President Barack Obama, who planned to keep a low profile on his vacation in Hawaii, managed to avoid a bizarre turn of events yesterday just outside his security bubble.
Police arrested a 39-year-old Kailua man who, while trying to elude police, drove onto the Kailua Street where the president is staying, and was greeted by Secret Service agents at a security checkpoint.
The man, Leon Rodrigues, led police on a chase from the security barricade over the H-3 to Halawa before officers caught up with him and arrested him at a village run by Hawaiian activists in Waimanalo.
Police said the chase began about 2:20 p.m. when a caller reported the man, who was wanted on five warrants, four of them for traffic violations, was at a house in Kailua. Responding officers spotted him driving his silver Nissan Titan pickup at Kainui Drive and North Kalaheo Avenue, about a block from the street where Obama and his family are staying.
With their blue lights off, officers followed Rodrigues’ truck.
When Rodrigues reached Kailuana Place, where Obama is staying, officers turned on their lights and began the pursuit.
Rodrigues turned around at the checkpoint, drove back out and led police on a chase toward Halawa on the H-3 freeway, said Honolulu Police Maj. Susan Ballard.
The pickup never breached the secured area at the president’s vacation compound, and the driver apparently panicked at the sight of the security detail and bolted, said Honolulu Secret Service Special Agent-in-Charge Al Joaquin.
Edwin Donovan of the Secret Service said he was unaware of the whereabouts of Michelle Obama and daughters Malia and Sasha, but said the incident never posed a threat to the first family.
The incident was unrelated to the president’s visit, and police are handling the investigation, Joaquin said.
"There was really never any excessive speeds," Ballard said. "He just was refusing to stop. He just kept going."
At the Halawa end of the H-3, police ended their pursuit when the man turned around and headed back toward Kaneohe.
"He actually cut across the grassy median and along the shoulder of Moanalua (freeway), but then he got back on the H-3 to go in the right direction," she said.
Obama was golfing at the Klipper Golf Course on the Marine Corps in Kaneohe at the time of the incident, a White House pool report said.
An officer spotted the truck leaving the H-3 freeway at Kamehameha Highway, and police later found it at the end of Puuhonua o Waimanalo at the end of Waikupanaha Road, a village founded by Hawaiian activist Dennis "Bumpy" Kanahele’s Nation of Hawaii.
Kanahele said a man drove his truck past the front gate of the village and that Kanahele and his nephew tried to persuade the man to get out of his vehicle.
"The guy came driving inside here, and of course the cops were chasing him," Kanahele said. When the man refused to get out, HPD had the village gate closed, he said.
Ballard said when Rodrigues refused officers’ commands to get out of the vehicle, officers broke the passenger window and used a Taser to subdue him.
He was taken into custody at about 4 p.m. and taken to a hospital for treatment of minor injuries.
It was not clear whether the man was trying to seek refuge in the village. The land occupied by the Nation of Hawaii is leased from the state Department of Land and Natural Resources.
Many have tried to seek refuge from the law in the village, Kanahele said.

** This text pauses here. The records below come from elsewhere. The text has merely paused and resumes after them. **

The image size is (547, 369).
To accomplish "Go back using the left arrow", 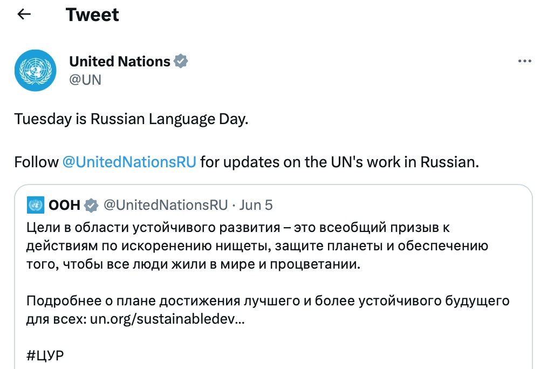I will coord(24,15).
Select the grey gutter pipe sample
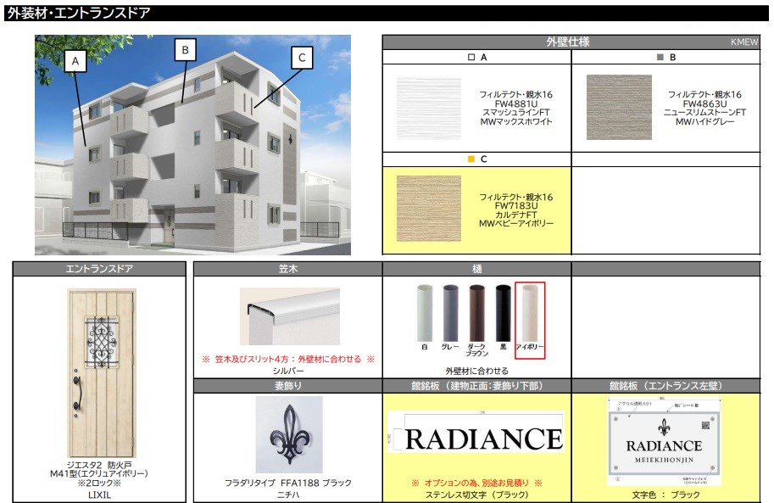The height and width of the screenshot is (503, 774). 449,314
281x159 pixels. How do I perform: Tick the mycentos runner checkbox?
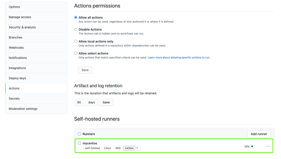click(80, 143)
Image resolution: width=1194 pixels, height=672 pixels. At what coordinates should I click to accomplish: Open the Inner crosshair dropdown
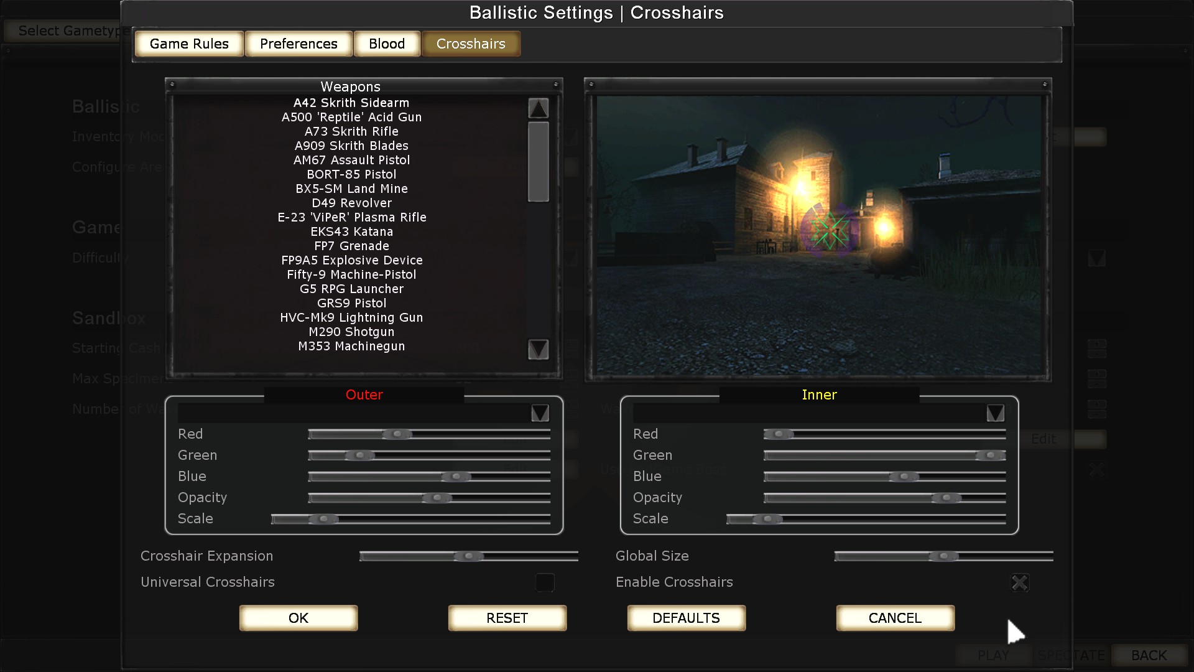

"Anybody in his right mind knows that if you’re doing something real bad, especially going through one blockade of the president, you’re going to get in trouble, I don’t care where you run," Kanahele said. "If you’re screwing up with law, brah, and you’re coming inside here trying to hide from them, we’re not going to stand for those kinds of things."
Rodrigues was being held at the police cellblock downtown.
Away from the activity, the president began his day with what has become a familiar routine during his trips to Hawaii: a morning workout at a gym at Marine Corps Base Hawaii. He returned to the base later in the morning to play a round of golf with two of his childhood friends from his years growing up in Hawaii, as well as a family friend from Chicago.
Obama has no public events scheduled during his 11-day vacation, and aides said he planned to spend much of his time at the oceanfront home his family was renting in Kailua.
"He is as much as anything anxious to spend time where he grew up with his family and to see his sister," White House press secretary Robert Gibbs said.
Obama’s half sister, Maya Soetoro-Ng, and her family live on Oahu. The president planned to visit with several childhood friends while on the island, and he was also being joined on vacation by Chicago friends Marty Nesbitt and Eric Whitaker.
On the president’s reading vacation reading list: "President Reagan: The Role of a Lifetime," Lou Cannon’s biography of the Republican president.
Obama’s vacation will not be all rest and relaxation. He was to be briefed by advisers daily, and he also planned to spend time working on his State of the Union address, scheduled for January, and a staff review headed by interim chief of staff Pete Rouse.
Obama also spoke by phone yesterday with Russian President Dmitry Medvedev. The two leaders hailed the Senate’s ratification a day earlier of a U.S.-Russian nuclear arms pact as a historic event.